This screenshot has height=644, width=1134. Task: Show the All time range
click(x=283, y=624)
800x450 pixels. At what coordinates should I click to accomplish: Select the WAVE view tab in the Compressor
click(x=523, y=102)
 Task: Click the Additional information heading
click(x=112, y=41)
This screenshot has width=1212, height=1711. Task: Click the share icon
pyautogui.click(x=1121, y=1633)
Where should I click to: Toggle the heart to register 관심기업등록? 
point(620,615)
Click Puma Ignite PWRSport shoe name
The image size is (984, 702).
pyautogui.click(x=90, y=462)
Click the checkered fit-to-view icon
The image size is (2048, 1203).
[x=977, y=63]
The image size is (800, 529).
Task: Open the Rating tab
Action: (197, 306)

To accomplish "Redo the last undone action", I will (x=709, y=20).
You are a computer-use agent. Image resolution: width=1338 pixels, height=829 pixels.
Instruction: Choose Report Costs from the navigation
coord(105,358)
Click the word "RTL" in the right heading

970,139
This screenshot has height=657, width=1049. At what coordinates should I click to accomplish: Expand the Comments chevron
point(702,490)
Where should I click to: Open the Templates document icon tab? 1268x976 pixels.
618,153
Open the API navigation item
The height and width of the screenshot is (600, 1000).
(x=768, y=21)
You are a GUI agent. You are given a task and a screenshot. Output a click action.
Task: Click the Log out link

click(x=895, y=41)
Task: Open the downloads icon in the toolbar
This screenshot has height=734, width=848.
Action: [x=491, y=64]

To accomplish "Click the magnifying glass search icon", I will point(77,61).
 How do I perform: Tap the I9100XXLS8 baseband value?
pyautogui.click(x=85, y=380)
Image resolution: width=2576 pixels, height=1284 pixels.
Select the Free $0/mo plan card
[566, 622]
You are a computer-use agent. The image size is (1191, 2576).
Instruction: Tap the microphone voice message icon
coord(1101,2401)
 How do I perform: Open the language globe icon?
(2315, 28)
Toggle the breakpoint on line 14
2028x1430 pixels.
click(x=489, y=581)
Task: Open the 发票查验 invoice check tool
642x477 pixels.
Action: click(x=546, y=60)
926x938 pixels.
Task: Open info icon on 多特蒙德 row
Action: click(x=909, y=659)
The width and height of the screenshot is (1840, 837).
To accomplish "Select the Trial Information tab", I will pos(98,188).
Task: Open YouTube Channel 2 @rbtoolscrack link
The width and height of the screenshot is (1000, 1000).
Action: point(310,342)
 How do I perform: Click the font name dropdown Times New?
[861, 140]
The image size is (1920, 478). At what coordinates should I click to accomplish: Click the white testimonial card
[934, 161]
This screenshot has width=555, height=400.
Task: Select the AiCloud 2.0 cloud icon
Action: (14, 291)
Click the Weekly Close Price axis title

▬▬▬▬▬▬

# YOUR OBJECTIVE:
Please rewrite the lines above with "Comments" replaced by "Notes" and everything else left unchanged.

# TASK SOLUTION:
This screenshot has height=644, width=1134. Task: Show the All time range
click(x=283, y=624)
800x450 pixels. At what coordinates should I click to accomplish: Select the WAVE view tab in the Compressor
click(x=523, y=102)
 Task: Click the Additional information heading
click(x=112, y=41)
This screenshot has width=1212, height=1711. Task: Click the share icon
pyautogui.click(x=1121, y=1633)
Where should I click to: Toggle the heart to register 관심기업등록? 
point(620,615)
Click Puma Ignite PWRSport shoe name
The image size is (984, 702).
pyautogui.click(x=90, y=462)
Click the checkered fit-to-view icon
The image size is (2048, 1203).
[x=977, y=63]
The image size is (800, 529).
Task: Open the Rating tab
Action: (197, 306)

To accomplish "Redo the last undone action", I will (x=709, y=20).
You are a computer-use agent. Image resolution: width=1338 pixels, height=829 pixels.
Instruction: Choose Report Costs from the navigation
coord(105,358)
Click the word "RTL" in the right heading

970,139
This screenshot has height=657, width=1049. At what coordinates should I click to accomplish: Expand the Notes chevron
point(702,490)
Where should I click to: Open the Templates document icon tab? 1268x976 pixels.
618,153
Open the API navigation item
The height and width of the screenshot is (600, 1000).
(x=768, y=21)
You are a GUI agent. You are given a task and a screenshot. Output a click action.
Task: Click the Log out link

click(x=895, y=41)
Task: Open the downloads icon in the toolbar
This screenshot has height=734, width=848.
Action: [x=491, y=64]

To accomplish "Click the magnifying glass search icon", I will point(77,61).
 How do I perform: Tap the I9100XXLS8 baseband value?
pyautogui.click(x=85, y=380)
Image resolution: width=2576 pixels, height=1284 pixels.
Select the Free $0/mo plan card
[566, 622]
You are a computer-use agent. The image size is (1191, 2576).
Instruction: Tap the microphone voice message icon
coord(1101,2401)
 How do I perform: Open the language globe icon?
(2315, 28)
Toggle the breakpoint on line 14
2028x1430 pixels.
click(x=489, y=581)
Task: Open the 发票查验 invoice check tool
642x477 pixels.
Action: click(x=546, y=60)
926x938 pixels.
Task: Open info icon on 多特蒙德 row
Action: click(x=909, y=659)
The width and height of the screenshot is (1840, 837).
To accomplish "Select the Trial Information tab", I will pos(98,188).
Task: Open YouTube Channel 2 @rbtoolscrack link
The width and height of the screenshot is (1000, 1000).
Action: point(310,342)
 How do I perform: Click the font name dropdown Times New?
[861, 140]
The image size is (1920, 478). At what coordinates should I click to accomplish: Click the white testimonial card
[934, 161]
This screenshot has width=555, height=400.
Task: Select the AiCloud 2.0 cloud icon
Action: (14, 291)
Click the Weekly Close Price axis title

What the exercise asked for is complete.